- **AIM OF THE TASK**
Set down all the records below, word for word.

- **DATA SUPPLIED**
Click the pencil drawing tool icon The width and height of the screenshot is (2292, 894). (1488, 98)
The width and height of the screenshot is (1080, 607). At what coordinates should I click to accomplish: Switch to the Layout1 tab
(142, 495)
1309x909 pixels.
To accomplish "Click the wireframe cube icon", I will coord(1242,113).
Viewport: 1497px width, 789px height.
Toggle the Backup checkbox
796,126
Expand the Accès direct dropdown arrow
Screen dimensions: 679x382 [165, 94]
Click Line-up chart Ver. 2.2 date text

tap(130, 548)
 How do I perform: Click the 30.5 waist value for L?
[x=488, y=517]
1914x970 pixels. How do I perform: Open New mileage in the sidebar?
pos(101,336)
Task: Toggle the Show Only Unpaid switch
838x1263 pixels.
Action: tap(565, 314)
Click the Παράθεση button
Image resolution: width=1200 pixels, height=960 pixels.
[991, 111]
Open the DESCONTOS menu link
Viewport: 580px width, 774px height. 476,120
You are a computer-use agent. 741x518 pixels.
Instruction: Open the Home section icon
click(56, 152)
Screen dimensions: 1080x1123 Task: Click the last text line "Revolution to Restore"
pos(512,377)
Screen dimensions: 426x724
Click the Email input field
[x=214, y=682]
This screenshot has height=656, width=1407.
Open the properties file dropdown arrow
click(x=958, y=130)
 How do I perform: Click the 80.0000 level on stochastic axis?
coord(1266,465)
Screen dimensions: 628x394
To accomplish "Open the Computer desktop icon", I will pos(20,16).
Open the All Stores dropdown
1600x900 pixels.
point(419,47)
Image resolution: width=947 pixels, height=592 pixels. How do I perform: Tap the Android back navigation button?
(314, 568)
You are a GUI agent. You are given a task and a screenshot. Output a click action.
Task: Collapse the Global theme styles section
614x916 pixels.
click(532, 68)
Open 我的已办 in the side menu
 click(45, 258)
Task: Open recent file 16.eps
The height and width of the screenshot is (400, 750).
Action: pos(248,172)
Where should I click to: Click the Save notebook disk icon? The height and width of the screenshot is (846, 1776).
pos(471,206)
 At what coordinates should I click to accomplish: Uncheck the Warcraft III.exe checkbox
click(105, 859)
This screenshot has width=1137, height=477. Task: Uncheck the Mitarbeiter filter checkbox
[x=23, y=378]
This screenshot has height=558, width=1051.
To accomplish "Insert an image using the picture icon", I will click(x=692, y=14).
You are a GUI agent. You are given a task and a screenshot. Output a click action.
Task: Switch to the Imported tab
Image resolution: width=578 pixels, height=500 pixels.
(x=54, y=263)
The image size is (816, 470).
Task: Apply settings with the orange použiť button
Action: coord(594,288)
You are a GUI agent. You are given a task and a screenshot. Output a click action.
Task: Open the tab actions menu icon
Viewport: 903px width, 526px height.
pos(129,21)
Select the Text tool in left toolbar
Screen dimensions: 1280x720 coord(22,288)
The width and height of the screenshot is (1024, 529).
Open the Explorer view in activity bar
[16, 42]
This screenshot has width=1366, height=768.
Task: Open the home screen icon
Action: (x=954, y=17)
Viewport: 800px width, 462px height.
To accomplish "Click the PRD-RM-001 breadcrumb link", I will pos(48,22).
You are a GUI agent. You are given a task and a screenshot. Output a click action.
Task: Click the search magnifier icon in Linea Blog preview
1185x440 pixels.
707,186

- **OUTPUT OF THE TASK**
Click the pencil drawing tool icon The width and height of the screenshot is (2292, 894). (1488, 98)
The width and height of the screenshot is (1080, 607). At what coordinates should I click to accomplish: Switch to the Layout1 tab
(142, 495)
1309x909 pixels.
To accomplish "Click the wireframe cube icon", I will coord(1242,113).
Viewport: 1497px width, 789px height.
Toggle the Backup checkbox
796,126
Expand the Accès direct dropdown arrow
Screen dimensions: 679x382 [165, 94]
Click Line-up chart Ver. 2.2 date text

tap(130, 548)
 How do I perform: Click the 30.5 waist value for L?
[x=488, y=517]
1914x970 pixels. How do I perform: Open New mileage in the sidebar?
pos(101,336)
Task: Toggle the Show Only Unpaid switch
838x1263 pixels.
Action: tap(565, 314)
Click the Παράθεση button
Image resolution: width=1200 pixels, height=960 pixels.
[991, 111]
Open the DESCONTOS menu link
Viewport: 580px width, 774px height. 476,120
You are a computer-use agent. 741x518 pixels.
Instruction: Open the Home section icon
click(56, 152)
Screen dimensions: 1080x1123 Task: Click the last text line "Revolution to Restore"
pos(512,377)
Screen dimensions: 426x724
Click the Email input field
[x=214, y=682]
This screenshot has height=656, width=1407.
Open the properties file dropdown arrow
click(x=958, y=130)
 How do I perform: Click the 80.0000 level on stochastic axis?
coord(1266,465)
Screen dimensions: 628x394
To accomplish "Open the Computer desktop icon", I will pos(20,16).
Open the All Stores dropdown
1600x900 pixels.
point(419,47)
Image resolution: width=947 pixels, height=592 pixels. How do I perform: Tap the Android back navigation button?
(314, 568)
You are a GUI agent. You are given a task and a screenshot. Output a click action.
Task: Collapse the Global theme styles section
614x916 pixels.
click(532, 68)
Open 我的已办 in the side menu
 click(45, 258)
Task: Open recent file 16.eps
The height and width of the screenshot is (400, 750).
Action: pos(248,172)
Where should I click to: Click the Save notebook disk icon? The height and width of the screenshot is (846, 1776).
pos(471,206)
 At what coordinates should I click to accomplish: Uncheck the Warcraft III.exe checkbox
click(105, 859)
This screenshot has width=1137, height=477. Task: Uncheck the Mitarbeiter filter checkbox
[x=23, y=378]
This screenshot has height=558, width=1051.
To accomplish "Insert an image using the picture icon", I will click(x=692, y=14).
You are a GUI agent. You are given a task and a screenshot. Output a click action.
Task: Switch to the Imported tab
Image resolution: width=578 pixels, height=500 pixels.
(x=54, y=263)
The image size is (816, 470).
Task: Apply settings with the orange použiť button
Action: coord(594,288)
You are a GUI agent. You are given a task and a screenshot. Output a click action.
Task: Open the tab actions menu icon
Viewport: 903px width, 526px height.
pos(129,21)
Select the Text tool in left toolbar
Screen dimensions: 1280x720 coord(22,288)
The width and height of the screenshot is (1024, 529).
Open the Explorer view in activity bar
[16, 42]
This screenshot has width=1366, height=768.
Task: Open the home screen icon
Action: (x=954, y=17)
Viewport: 800px width, 462px height.
To accomplish "Click the PRD-RM-001 breadcrumb link", I will pos(48,22).
You are a GUI agent. You are given a task and a screenshot. Output a click action.
Task: Click the search magnifier icon in Linea Blog preview
1185x440 pixels.
707,186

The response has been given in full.